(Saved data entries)
○ ○ ○

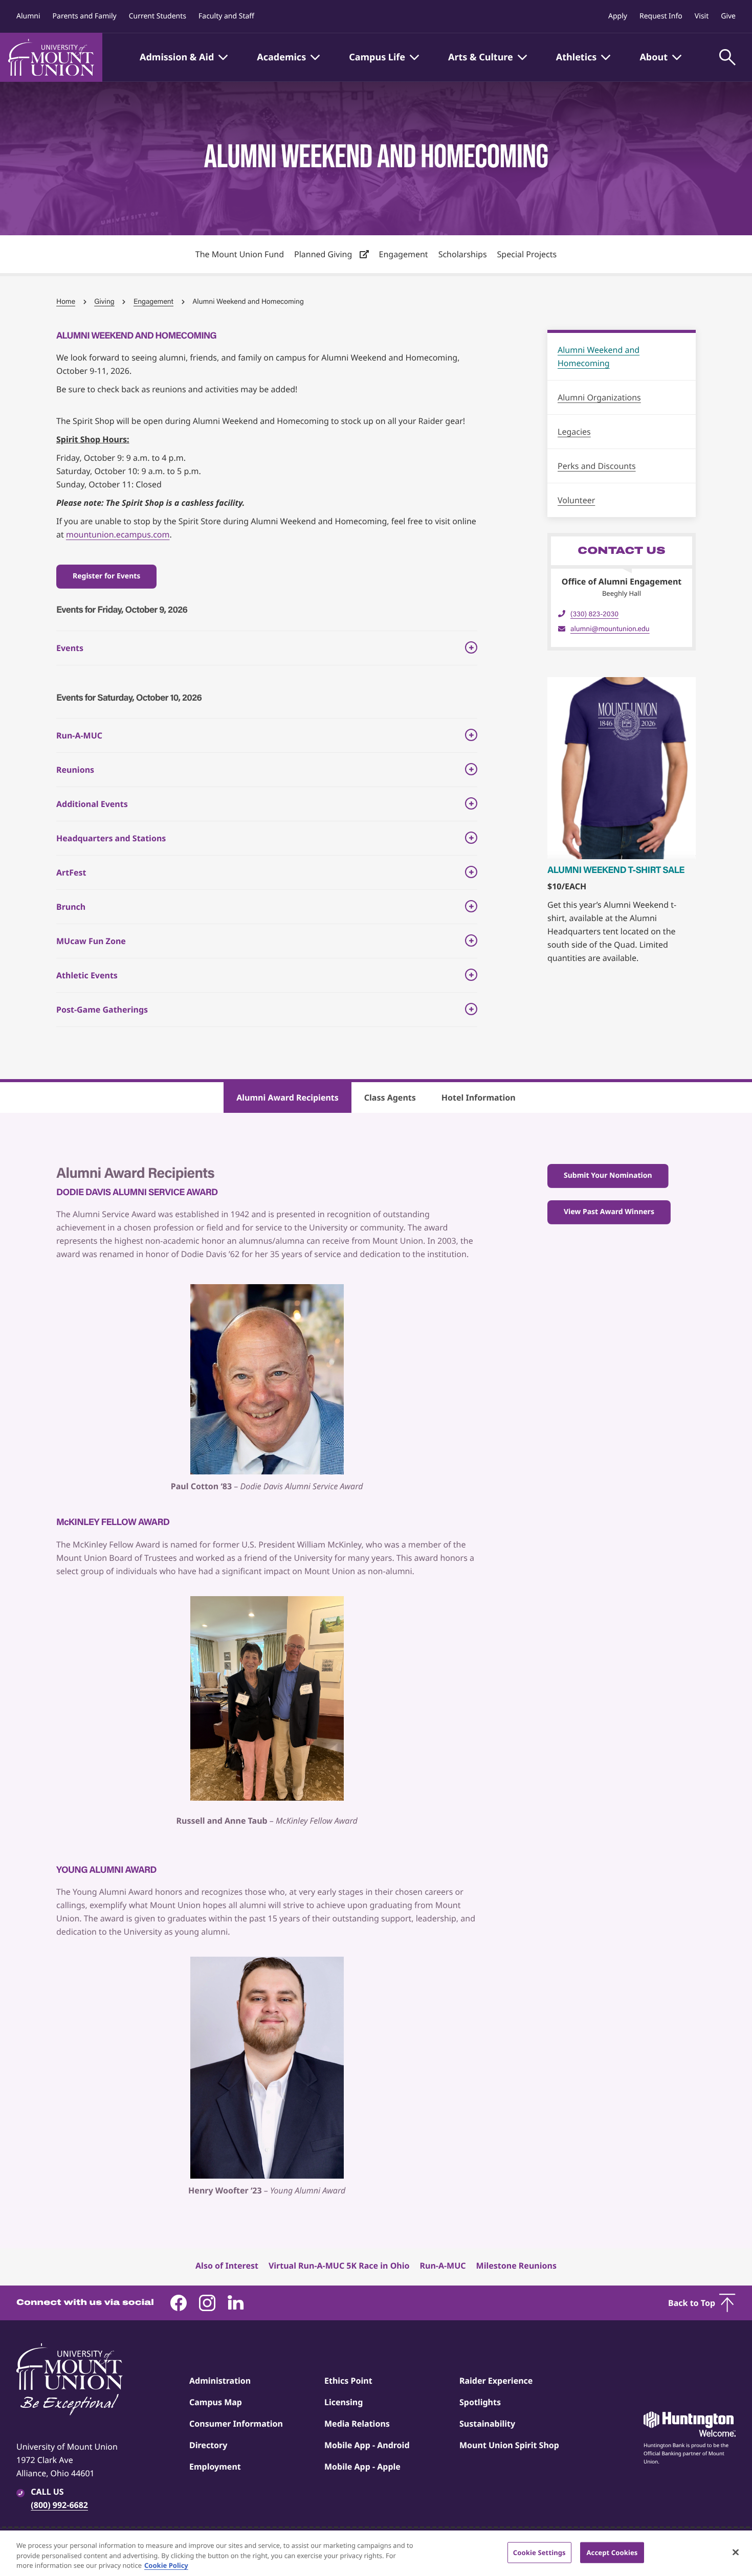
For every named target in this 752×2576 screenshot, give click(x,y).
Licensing (343, 2402)
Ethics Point (348, 2380)
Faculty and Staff (226, 16)
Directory (208, 2445)
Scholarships (462, 254)
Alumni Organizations (599, 397)
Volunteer (576, 500)
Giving (104, 301)
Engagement (403, 254)
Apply (617, 16)
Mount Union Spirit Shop (509, 2445)
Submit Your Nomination (608, 1175)
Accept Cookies (611, 2552)
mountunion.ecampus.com (118, 534)
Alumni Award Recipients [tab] (287, 1097)
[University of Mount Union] (51, 57)
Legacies (574, 431)
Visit (702, 16)
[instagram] (207, 2303)
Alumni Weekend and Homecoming (598, 356)
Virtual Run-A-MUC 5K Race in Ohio (339, 2265)
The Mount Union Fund (239, 254)
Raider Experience (496, 2380)
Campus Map (215, 2402)
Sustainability (487, 2423)
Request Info (660, 16)
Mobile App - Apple (362, 2466)
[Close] (735, 2552)
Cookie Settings (539, 2552)
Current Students (157, 16)
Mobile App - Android (367, 2445)
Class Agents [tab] (390, 1097)
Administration (220, 2380)
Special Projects (527, 254)
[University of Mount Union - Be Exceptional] (69, 2380)
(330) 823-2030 (594, 614)
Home (65, 301)
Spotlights (480, 2402)
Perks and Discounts (597, 466)
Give (728, 16)
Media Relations (357, 2423)
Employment (215, 2466)
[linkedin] (236, 2303)
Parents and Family (85, 16)
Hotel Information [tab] (478, 1097)
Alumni (28, 16)
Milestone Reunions (516, 2265)
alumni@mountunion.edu (610, 629)
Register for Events (106, 576)
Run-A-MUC (443, 2265)
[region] (376, 2553)
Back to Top (691, 2303)
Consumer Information (236, 2423)
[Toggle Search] (727, 57)
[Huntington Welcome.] (690, 2424)
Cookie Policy (166, 2565)
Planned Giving (324, 254)
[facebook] (178, 2303)
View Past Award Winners (609, 1212)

○ ○ ○

**Work task**.
Lines from the one containing "Scholarships (462, 254)" through the end of the entries above must be copied exactly; include both ends and no other lines.

**Written response**.
Scholarships (462, 254)
Alumni Organizations (599, 397)
Volunteer (576, 500)
Giving (104, 301)
Engagement (403, 254)
Apply (617, 16)
Mount Union Spirit Shop (509, 2445)
Submit Your Nomination (608, 1175)
Accept Cookies (611, 2552)
mountunion.ecampus.com (118, 534)
Alumni Award Recipients [tab] (287, 1097)
[University of Mount Union] (51, 57)
Legacies (574, 431)
Visit (702, 16)
[instagram] (207, 2303)
Alumni Weekend and Homecoming (598, 356)
Virtual Run-A-MUC 5K Race in Ohio (339, 2265)
The Mount Union Fund (239, 254)
Raider Experience (496, 2380)
Campus Map (215, 2402)
Sustainability (487, 2423)
Request Info (660, 16)
Mobile App - Apple (362, 2466)
[Close] (735, 2552)
Cookie Settings (539, 2552)
Current Students (157, 16)
Mobile App - Android (367, 2445)
Class Agents [tab] (390, 1097)
Administration (220, 2380)
Special Projects (527, 254)
[University of Mount Union - Be Exceptional] (69, 2380)
(330) 823-2030 (594, 614)
Home (65, 301)
Spotlights (480, 2402)
Perks and Discounts (597, 466)
Give (728, 16)
Media Relations (357, 2423)
Employment (215, 2466)
[linkedin] (236, 2303)
Parents and Family (85, 16)
Hotel Information [tab] (478, 1097)
Alumni (28, 16)
Milestone Reunions (516, 2265)
alumni@mountunion.edu (610, 629)
Register for Events (106, 576)
Run-A-MUC (443, 2265)
[region] (376, 2553)
Back to Top (691, 2303)
Consumer Information (236, 2423)
[Toggle Search] (727, 57)
[Huntington Welcome.] (690, 2424)
Cookie Policy (166, 2565)
Planned Giving (324, 254)
[facebook] (178, 2303)
View Past Award Winners (609, 1212)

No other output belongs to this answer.